Work to do =>
In the records from the line with "Given: Click the MicrosoftTeams package title" to the line with "(x=37, y=79)", swap "Collapse" for "Expand" and write out only those lines, otherwise unchanged.

Input records =>

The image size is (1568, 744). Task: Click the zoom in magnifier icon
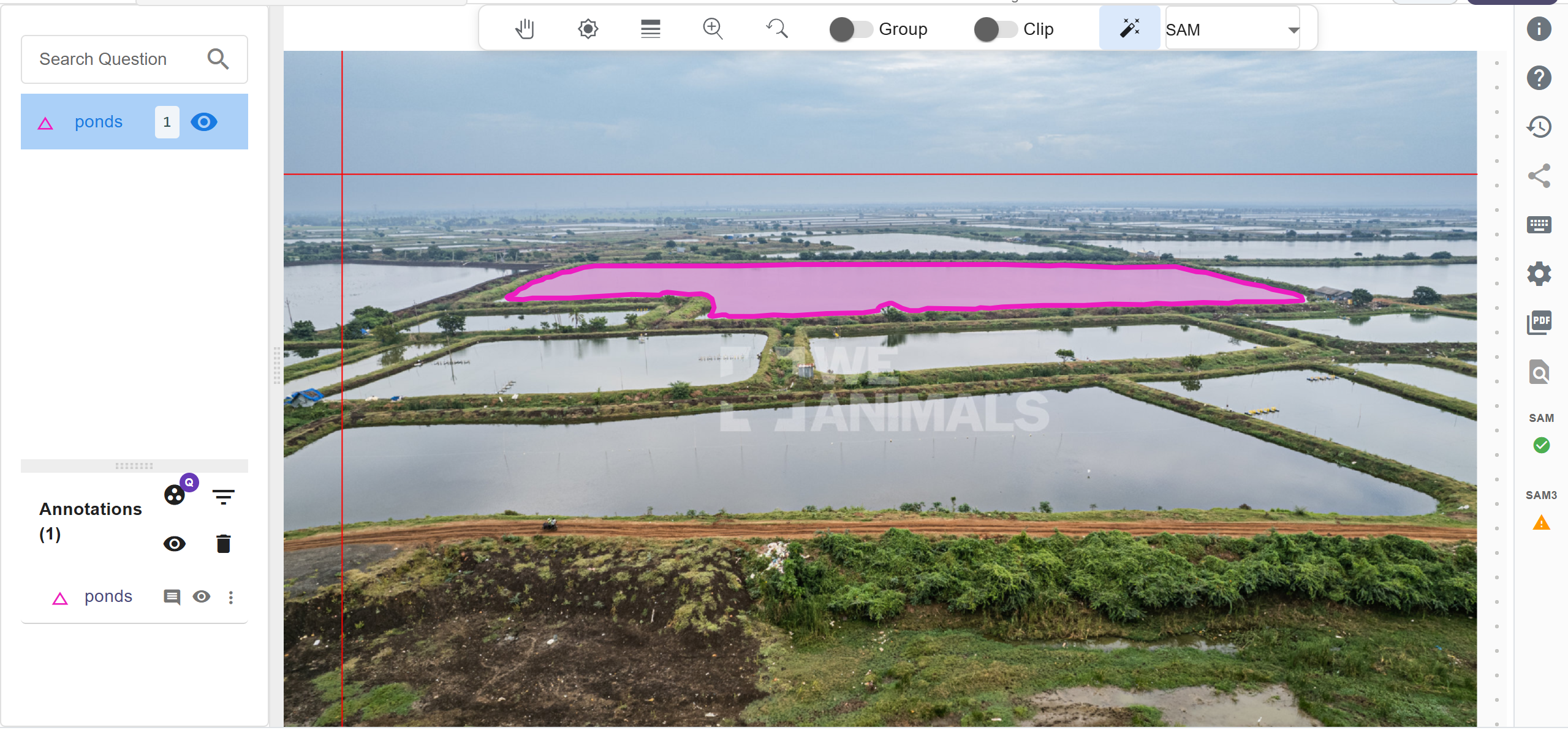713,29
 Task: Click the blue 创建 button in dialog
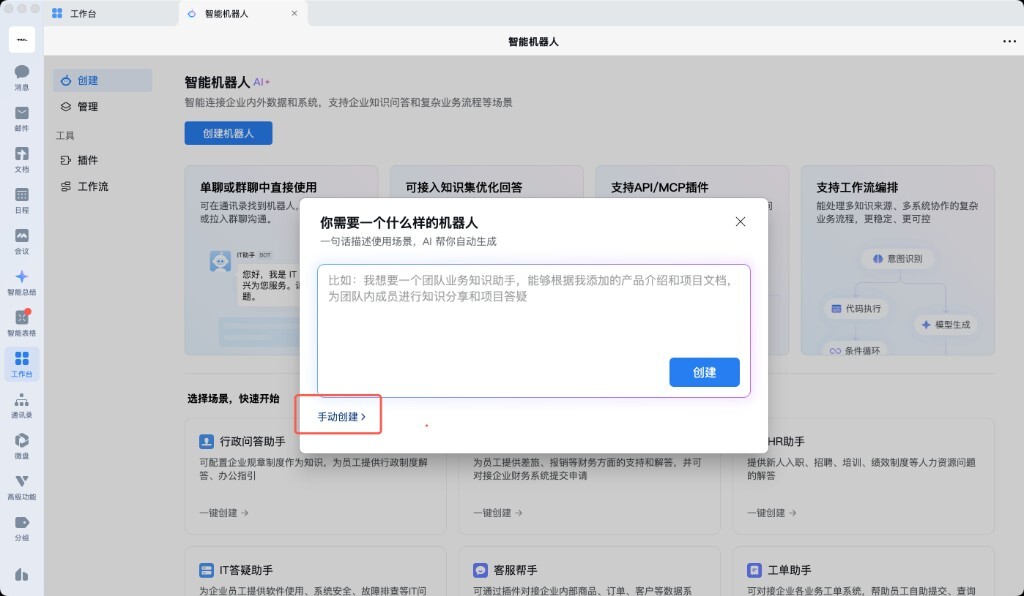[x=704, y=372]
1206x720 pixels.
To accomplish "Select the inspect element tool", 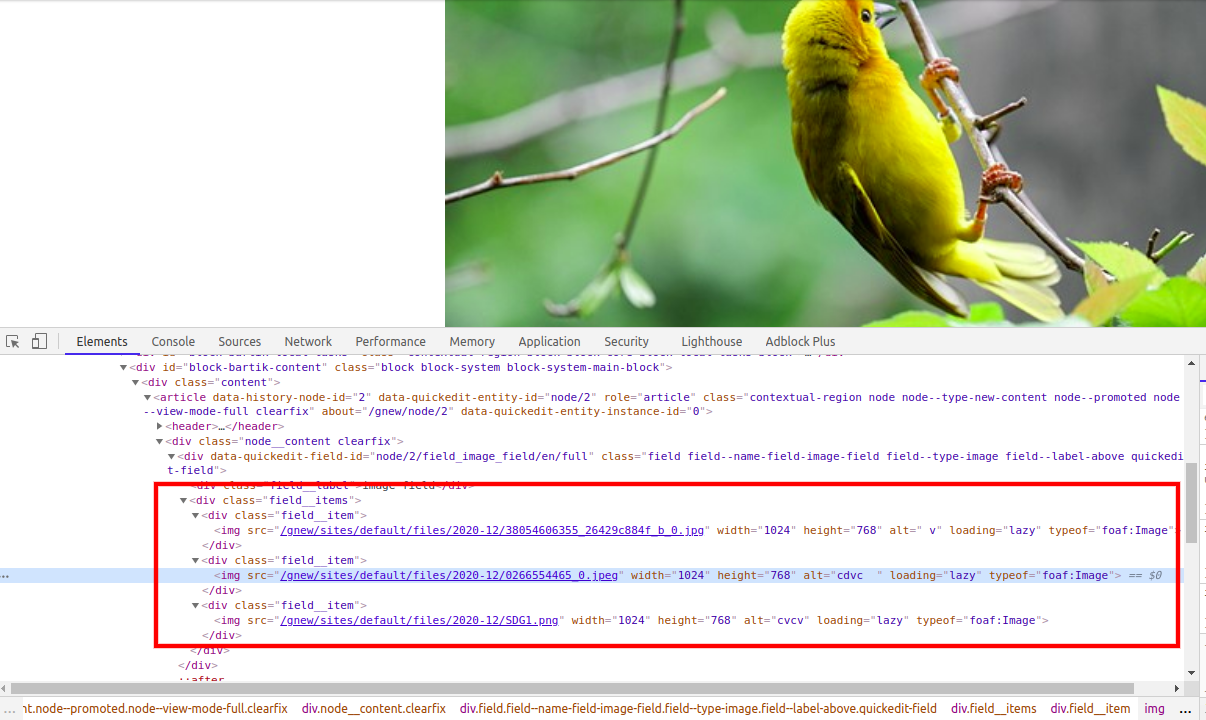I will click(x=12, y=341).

* * *

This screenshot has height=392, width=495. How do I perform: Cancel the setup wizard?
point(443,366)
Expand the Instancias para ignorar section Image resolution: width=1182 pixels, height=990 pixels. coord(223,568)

==

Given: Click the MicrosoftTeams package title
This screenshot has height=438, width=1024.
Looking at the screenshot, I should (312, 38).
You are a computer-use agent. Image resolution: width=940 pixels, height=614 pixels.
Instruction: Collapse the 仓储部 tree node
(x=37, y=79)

Final result =>
Given: Click the MicrosoftTeams package title
This screenshot has height=438, width=1024.
Looking at the screenshot, I should (312, 38).
You are a computer-use agent. Image resolution: width=940 pixels, height=614 pixels.
Instruction: Expand the 仓储部 tree node
(x=37, y=79)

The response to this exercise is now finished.